Executive Chef Yudha Permana, celebrated for his culinary artistry at YUKI Bali, is at the helm of this gastronomic venture. Chef Yudha crafts a menu that showcases the vibrant flavours of Southeast Asia, reimagined through a modern Indonesian lens. Each dish tells a story: from smoky Pepe’s mackerel and roe, a homage to his grandmother’s cherished recipe, to a contemporary twist on Babi Guling with spit-roasted pork belly and rich Balinese spice jus.
- Fish sauce chicken wings.
- Hokkaido scallop, burnt butter chili.
Meimei is more than just a barbeque restaurant; it’s a sustainable showcase of Bali’s best produce and ethical farming practices. The commitment to biodynamic principles is evident in every dish, whether it’s the tender Malaysian black pepper smoked beef cheeks, the zingy Vietnamese fish sauce chicken wings, or the fragrant Thai-style fish crudo with peanut nam jim.

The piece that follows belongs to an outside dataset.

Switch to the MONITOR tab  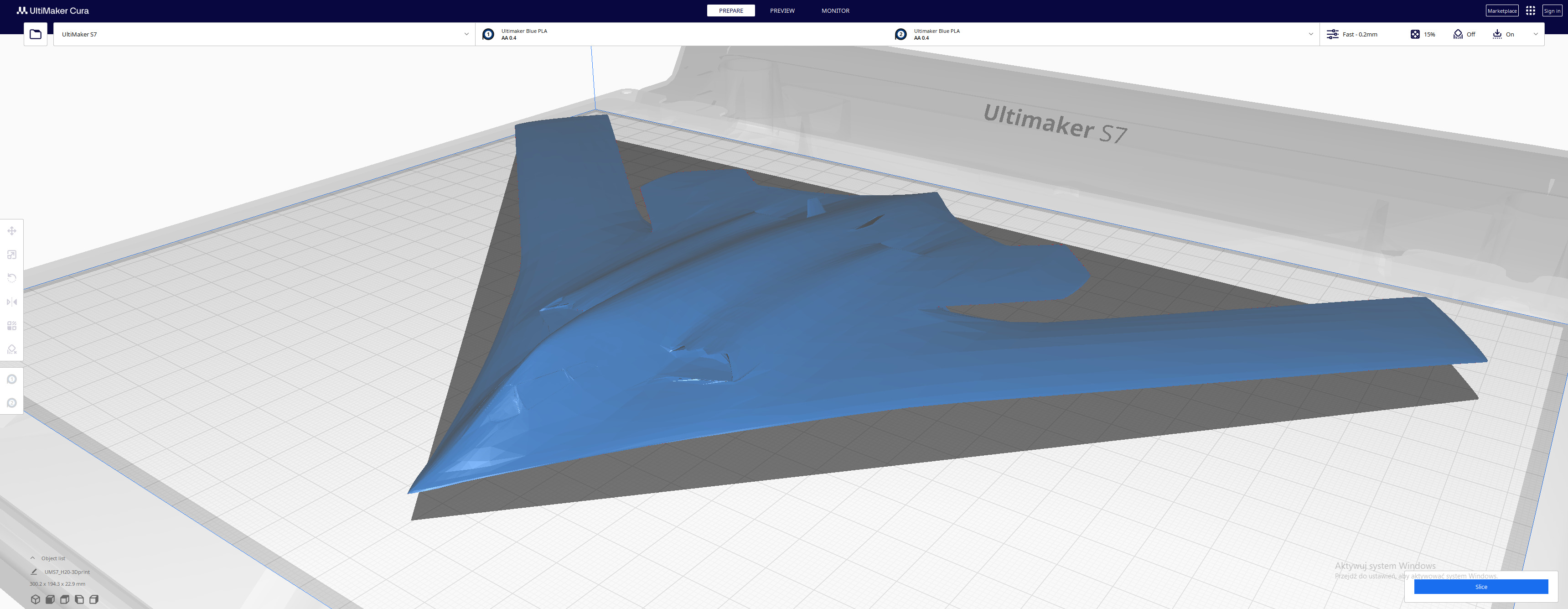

- Pork belly + neck, palm nectar, chili.
- Tiger prawns, shrimp-head gulai
Complementing the robust flavours of the kitchen is a thoughtfully curated beverage program led by co-founder and Beverage Director Windu Tenaya. From the refreshing Fermented Strawberry Highball to the Watermelon Chili Margarita, each cocktail highlights local fruits and spices, pairing perfectly with the menu’s charred and smoky essence. For wine enthusiasts, Meimei offers an exquisite selection of natural wines from independent Australian and European producers.

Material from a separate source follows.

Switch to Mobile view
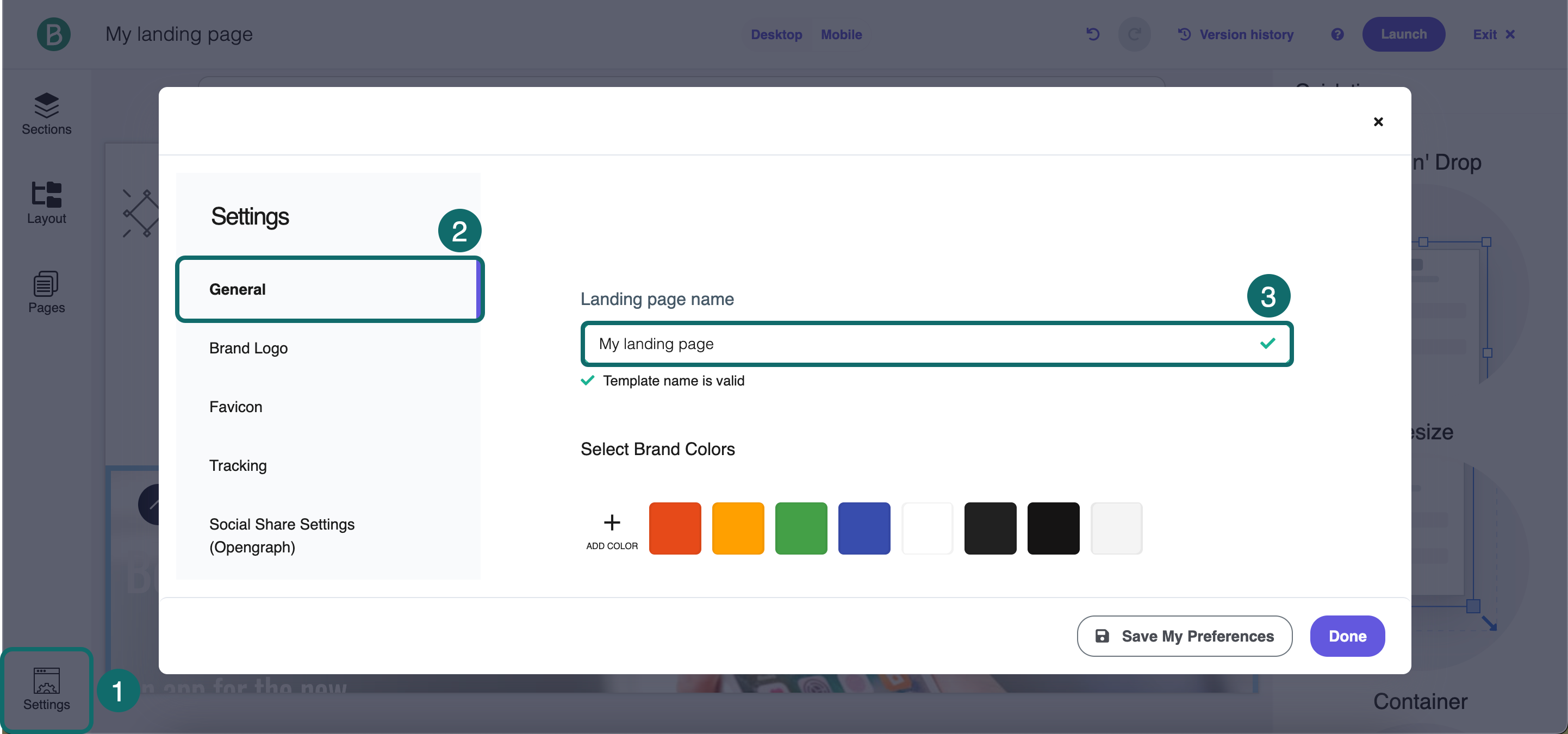Viewport: 1568px width, 734px height. (x=841, y=34)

- Barbequed pork “snag”, cured yolk.
- Filet “line caught fish”, Jimbaran butter, sambal matah.
The restaurant’s design reflects Bali’s heritage, blending recycled clay plaster walls, teak furnishings, and lush tropical courtyards to create a welcoming ambience. This vision was brought to life with local artisans and eco-conscious brand Altarize, ensuring that every detail resonates with the island’s cultural essence.
- 800gr vintage “grass fed” OP ribs (dry-aged for 20 days), house condiments.
- 800gr vintage “grass fed” OP ribs (dry-aged for 20 days), house condiments.
With a team dedicated to showcasing Balinese talent, Meimei has become a beacon of local pride and culinary excellence. Open daily from 5 PM to 2 AM, this is the destination for anyone seeking a celebration of flavors, sustainability, and community in Bali.